Problem requirements: Copy out, word for word, the entries on the lines between the one holding "You are a computer-use agent. Screen" and the one holding "Activate the Scale", with both of those lines included. Give only those lines.

=======

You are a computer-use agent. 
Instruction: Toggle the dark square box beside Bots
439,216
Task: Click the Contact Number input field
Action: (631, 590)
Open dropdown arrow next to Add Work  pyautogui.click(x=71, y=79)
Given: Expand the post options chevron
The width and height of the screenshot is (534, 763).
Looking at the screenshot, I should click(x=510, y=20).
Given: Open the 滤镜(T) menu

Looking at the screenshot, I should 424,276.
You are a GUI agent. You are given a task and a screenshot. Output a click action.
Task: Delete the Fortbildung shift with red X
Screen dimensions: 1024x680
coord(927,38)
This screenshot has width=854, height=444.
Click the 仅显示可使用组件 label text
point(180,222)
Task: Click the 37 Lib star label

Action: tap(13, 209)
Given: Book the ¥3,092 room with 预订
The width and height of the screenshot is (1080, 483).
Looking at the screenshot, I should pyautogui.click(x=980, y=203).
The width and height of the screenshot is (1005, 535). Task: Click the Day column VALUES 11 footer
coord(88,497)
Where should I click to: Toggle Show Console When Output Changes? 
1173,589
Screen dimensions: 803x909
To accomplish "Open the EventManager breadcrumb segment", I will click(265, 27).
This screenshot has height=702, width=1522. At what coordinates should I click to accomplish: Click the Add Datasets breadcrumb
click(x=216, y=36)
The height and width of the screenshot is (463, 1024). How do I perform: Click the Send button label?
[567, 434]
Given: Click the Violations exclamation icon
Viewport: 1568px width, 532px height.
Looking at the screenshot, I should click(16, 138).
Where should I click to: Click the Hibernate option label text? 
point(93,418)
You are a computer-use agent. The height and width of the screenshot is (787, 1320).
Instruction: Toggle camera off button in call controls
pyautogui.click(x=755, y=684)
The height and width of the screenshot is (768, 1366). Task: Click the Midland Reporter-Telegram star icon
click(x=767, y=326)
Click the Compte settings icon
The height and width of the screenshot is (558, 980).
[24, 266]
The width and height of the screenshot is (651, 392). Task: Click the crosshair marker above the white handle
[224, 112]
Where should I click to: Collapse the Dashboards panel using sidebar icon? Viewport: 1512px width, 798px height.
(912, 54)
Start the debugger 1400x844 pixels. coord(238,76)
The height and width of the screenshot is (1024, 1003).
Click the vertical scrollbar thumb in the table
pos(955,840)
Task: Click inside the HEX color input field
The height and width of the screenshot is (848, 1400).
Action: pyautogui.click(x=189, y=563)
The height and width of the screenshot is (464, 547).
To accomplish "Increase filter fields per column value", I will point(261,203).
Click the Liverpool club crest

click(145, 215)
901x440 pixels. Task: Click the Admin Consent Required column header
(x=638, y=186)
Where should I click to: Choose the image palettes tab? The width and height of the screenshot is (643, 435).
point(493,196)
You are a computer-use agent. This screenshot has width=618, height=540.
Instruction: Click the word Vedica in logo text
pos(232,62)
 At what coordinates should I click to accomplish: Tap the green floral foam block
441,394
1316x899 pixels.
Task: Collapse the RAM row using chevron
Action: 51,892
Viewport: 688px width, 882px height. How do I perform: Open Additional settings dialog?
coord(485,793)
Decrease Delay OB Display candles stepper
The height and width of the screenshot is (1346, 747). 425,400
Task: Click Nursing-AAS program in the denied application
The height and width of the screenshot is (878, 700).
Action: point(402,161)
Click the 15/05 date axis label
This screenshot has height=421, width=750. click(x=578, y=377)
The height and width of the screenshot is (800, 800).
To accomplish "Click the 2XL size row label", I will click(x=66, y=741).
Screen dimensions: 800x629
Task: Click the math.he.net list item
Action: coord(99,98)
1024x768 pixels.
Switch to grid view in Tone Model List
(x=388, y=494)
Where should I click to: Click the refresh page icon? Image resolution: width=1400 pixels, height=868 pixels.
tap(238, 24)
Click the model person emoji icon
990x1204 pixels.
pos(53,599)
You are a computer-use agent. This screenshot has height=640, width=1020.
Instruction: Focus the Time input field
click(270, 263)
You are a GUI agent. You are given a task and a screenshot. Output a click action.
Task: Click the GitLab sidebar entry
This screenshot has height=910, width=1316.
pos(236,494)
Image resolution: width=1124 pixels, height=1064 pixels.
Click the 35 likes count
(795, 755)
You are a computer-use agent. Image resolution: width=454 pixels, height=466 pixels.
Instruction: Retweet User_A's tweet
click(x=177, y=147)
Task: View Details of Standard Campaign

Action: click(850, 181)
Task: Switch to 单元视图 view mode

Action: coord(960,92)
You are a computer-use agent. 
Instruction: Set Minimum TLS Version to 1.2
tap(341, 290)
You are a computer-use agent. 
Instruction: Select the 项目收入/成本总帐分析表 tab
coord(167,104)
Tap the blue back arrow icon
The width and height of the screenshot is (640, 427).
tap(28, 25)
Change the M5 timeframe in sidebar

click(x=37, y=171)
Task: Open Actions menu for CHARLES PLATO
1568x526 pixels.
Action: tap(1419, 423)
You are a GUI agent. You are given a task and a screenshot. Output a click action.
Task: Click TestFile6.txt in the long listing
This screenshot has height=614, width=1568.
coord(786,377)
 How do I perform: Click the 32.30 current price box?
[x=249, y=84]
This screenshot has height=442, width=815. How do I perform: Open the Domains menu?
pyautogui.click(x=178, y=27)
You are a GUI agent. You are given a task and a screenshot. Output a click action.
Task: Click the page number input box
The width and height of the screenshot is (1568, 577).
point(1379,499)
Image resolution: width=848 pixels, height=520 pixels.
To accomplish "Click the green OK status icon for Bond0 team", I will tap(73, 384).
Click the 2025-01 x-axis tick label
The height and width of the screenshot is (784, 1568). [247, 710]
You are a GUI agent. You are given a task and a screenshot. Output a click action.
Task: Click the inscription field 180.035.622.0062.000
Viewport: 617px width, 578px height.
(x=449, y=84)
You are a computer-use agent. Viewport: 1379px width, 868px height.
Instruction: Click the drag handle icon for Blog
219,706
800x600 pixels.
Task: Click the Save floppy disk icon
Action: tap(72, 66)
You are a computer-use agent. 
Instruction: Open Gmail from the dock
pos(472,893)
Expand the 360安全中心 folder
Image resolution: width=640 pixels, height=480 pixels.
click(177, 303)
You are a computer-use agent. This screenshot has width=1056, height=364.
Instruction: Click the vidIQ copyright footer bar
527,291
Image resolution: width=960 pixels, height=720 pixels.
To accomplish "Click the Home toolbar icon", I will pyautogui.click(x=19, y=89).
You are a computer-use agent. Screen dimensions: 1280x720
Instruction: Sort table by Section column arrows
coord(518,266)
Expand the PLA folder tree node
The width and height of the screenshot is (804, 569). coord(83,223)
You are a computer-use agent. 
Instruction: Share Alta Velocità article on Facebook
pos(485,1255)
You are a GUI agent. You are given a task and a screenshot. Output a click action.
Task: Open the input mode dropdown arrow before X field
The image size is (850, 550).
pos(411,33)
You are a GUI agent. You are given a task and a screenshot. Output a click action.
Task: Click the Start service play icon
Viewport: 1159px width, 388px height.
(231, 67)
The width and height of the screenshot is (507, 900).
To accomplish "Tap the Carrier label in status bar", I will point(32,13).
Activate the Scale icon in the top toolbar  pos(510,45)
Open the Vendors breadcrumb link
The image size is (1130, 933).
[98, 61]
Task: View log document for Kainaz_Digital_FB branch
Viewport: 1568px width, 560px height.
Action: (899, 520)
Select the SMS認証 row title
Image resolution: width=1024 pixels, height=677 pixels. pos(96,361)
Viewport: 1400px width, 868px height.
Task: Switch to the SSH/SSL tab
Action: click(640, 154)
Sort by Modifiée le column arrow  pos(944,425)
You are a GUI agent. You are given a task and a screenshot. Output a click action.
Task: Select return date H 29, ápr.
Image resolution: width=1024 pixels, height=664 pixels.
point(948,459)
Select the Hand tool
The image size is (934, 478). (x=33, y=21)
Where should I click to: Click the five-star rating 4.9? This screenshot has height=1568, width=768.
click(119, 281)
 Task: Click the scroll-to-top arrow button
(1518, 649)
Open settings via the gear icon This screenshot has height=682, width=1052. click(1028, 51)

=======

Solution to the problem:
You are a computer-use agent. Screen dimensions: 1280x720
Instruction: Sort table by Section column arrows
coord(518,266)
Expand the PLA folder tree node
The width and height of the screenshot is (804, 569). coord(83,223)
You are a computer-use agent. 
Instruction: Share Alta Velocità article on Facebook
pos(485,1255)
You are a GUI agent. You are given a task and a screenshot. Output a click action.
Task: Open the input mode dropdown arrow before X field
The image size is (850, 550).
pos(411,33)
You are a GUI agent. You are given a task and a screenshot. Output a click action.
Task: Click the Start service play icon
Viewport: 1159px width, 388px height.
(231, 67)
The width and height of the screenshot is (507, 900).
To accomplish "Tap the Carrier label in status bar", I will point(32,13).
Activate the Scale icon in the top toolbar  pos(510,45)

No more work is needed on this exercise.